Trainers have tons of equipment and accessories at their disposal. And I’m not saying they should never incorporate TRX ropes or cables, medicine balls or machines. But in the case of the new-to-average trainee, the less complicated, the more likely they’re going to stick with working out when they’re no longer side-by-side with the trainer. After all, a common excuse many give for not wanting to go to the gym is not knowing how to use the machines and equipment. But there’s no excuse for not knowing how to run or bike, do pushups or lunges!
5. Their Work Speaks for Itself
Training isn’t the easiest service to judge. If you see a stranger with a great jacket, it’s appropriate to ask where he bought it. That co-worker who always has gorgeous highlights? You can ask what hairstylist she goes to. But it’s not exactly socially-acceptable to compliment a random person on their muscular arms or round, perky butt and ask “Who’s your trainer?” For one, they may not work with a trainer but, more importantly, you might be greeted with a disgusted look or smack.
The good news is, if you really want to know how good a trainer is, chances are you can find out somehow.
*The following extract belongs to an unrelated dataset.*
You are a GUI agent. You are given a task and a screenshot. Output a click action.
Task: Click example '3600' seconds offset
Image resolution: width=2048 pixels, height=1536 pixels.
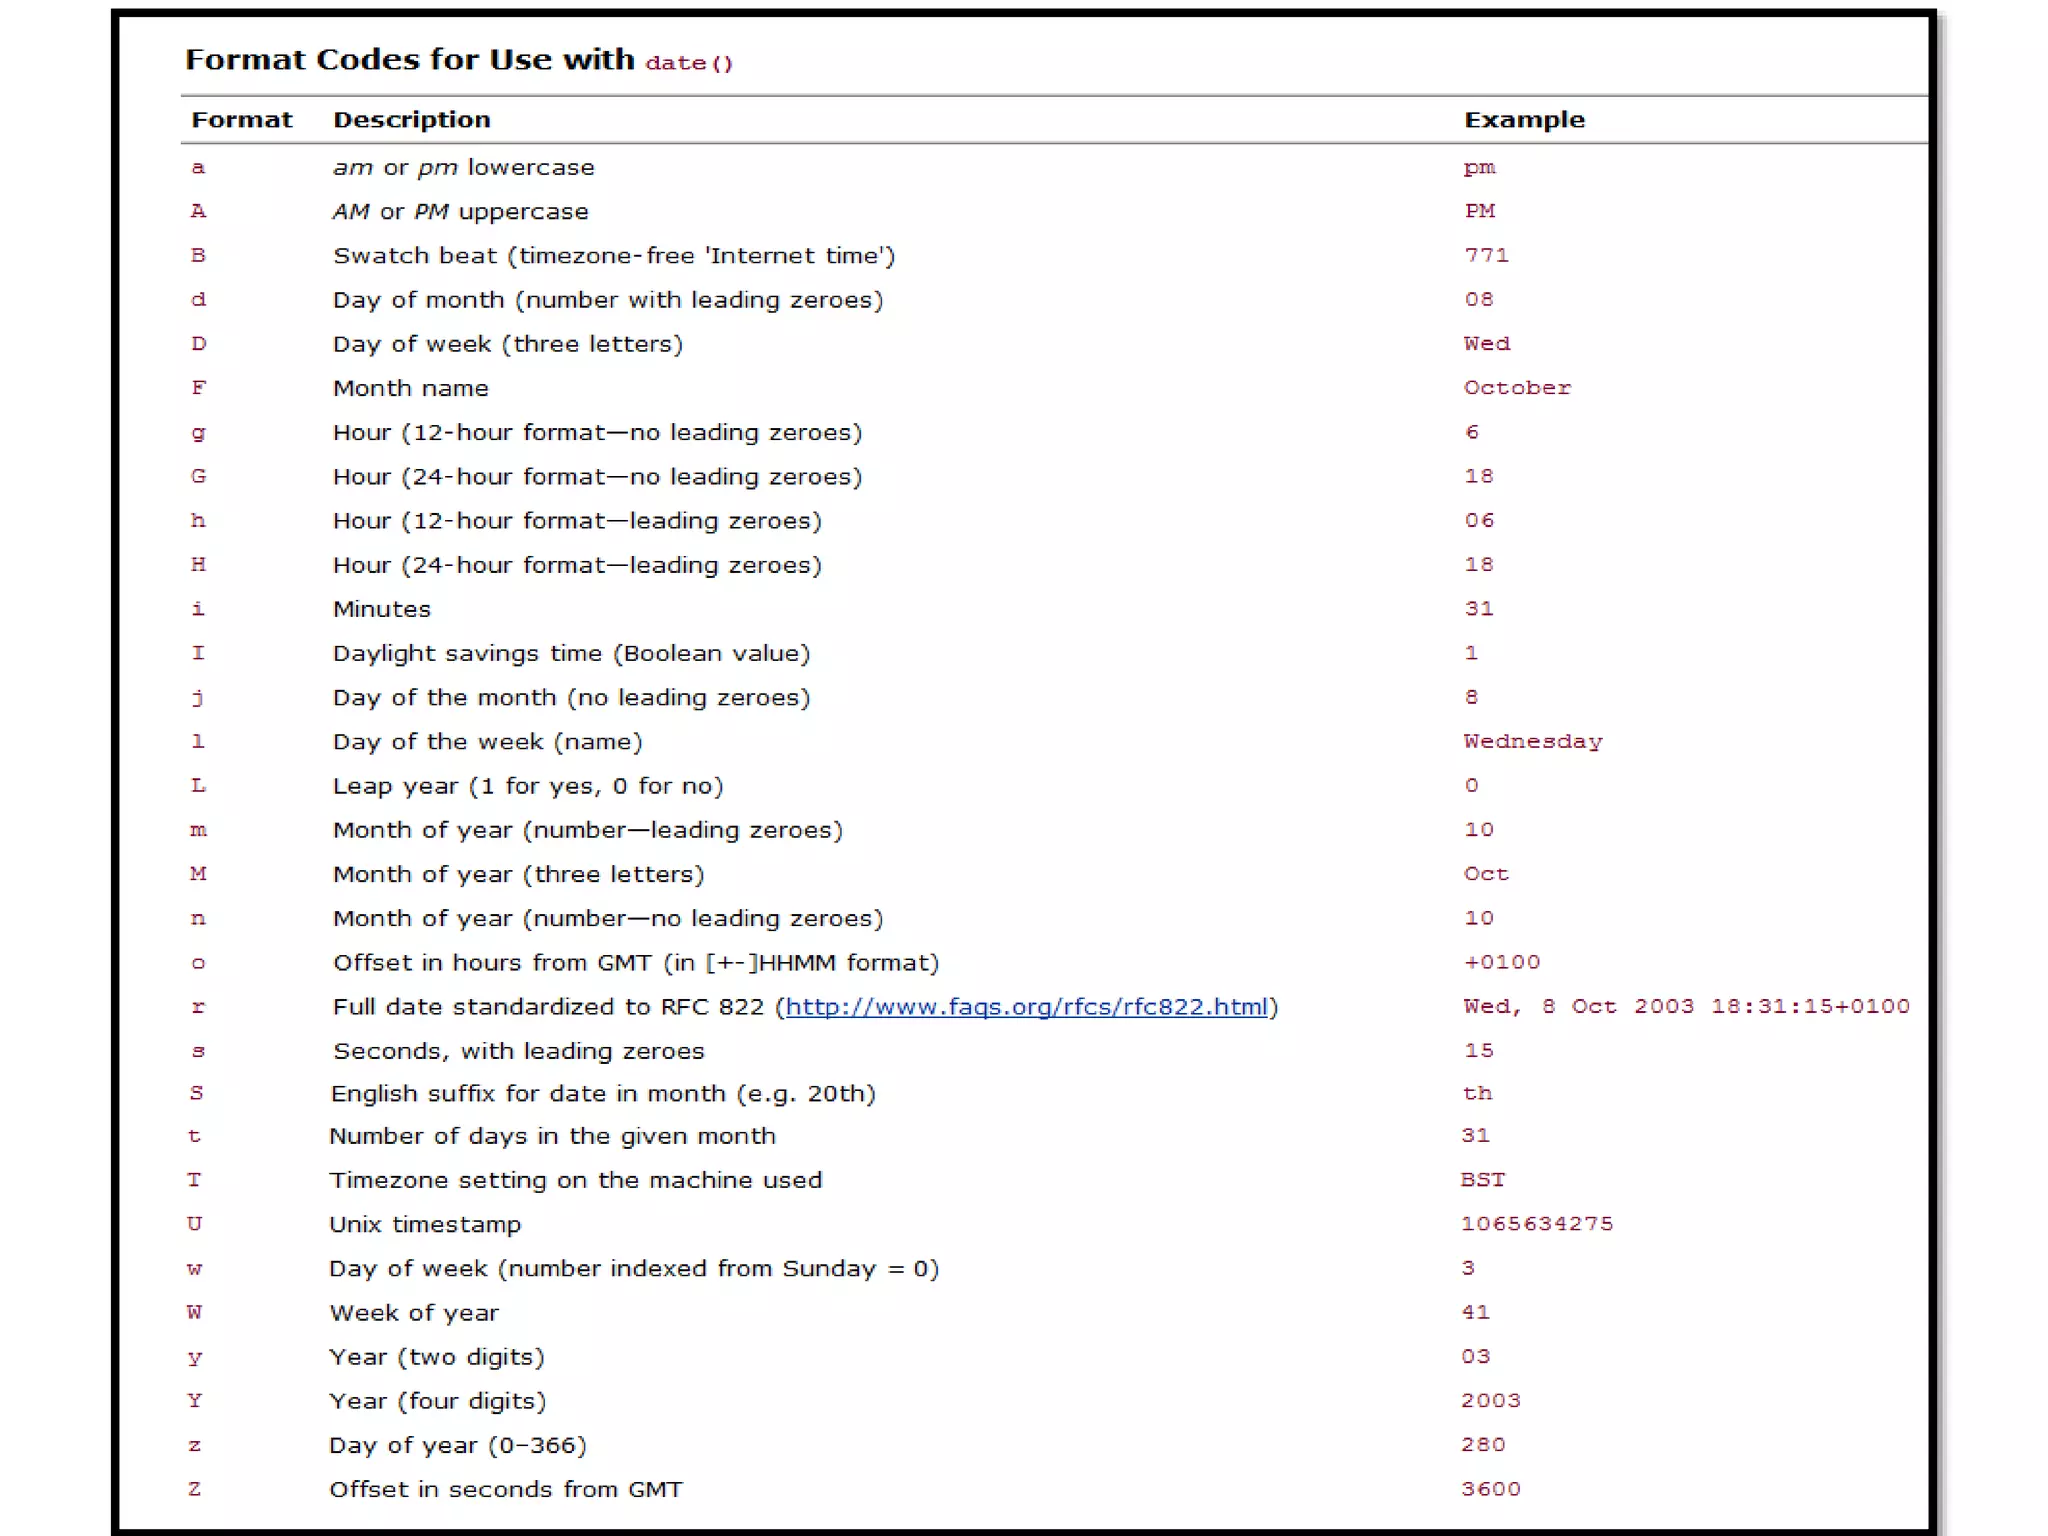1490,1489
From online reviews to Facebook crowdsourcing and other word-of-mouth methods, reputable trainers will have at least one success story. Many have their own websites, full of testimonials and encouraging before-and-after client pictures. This works both ways and can help weed out the bad ones too. Just as happy clients will sing the praises of a great trainer, unhappy ones will really tell it like it is.
I feel it’s important, especially this time of year, to remind anyone thinking about teaming up with a personal trainer: Caveat emptor. “Let the buyer beware.” Virtually anyone can be certified to train or just call him or herself a health coach. When you choose a trainer, you’re essentially “buying” his or her expertise and knowledge. Do your homework, ask for recommendations, even try a single session with a couple different trainers to make sure you’re getting the best deal. And don’t forget to have clear goals in mind and outline your expectations right off the bat so you both have the best chance for success.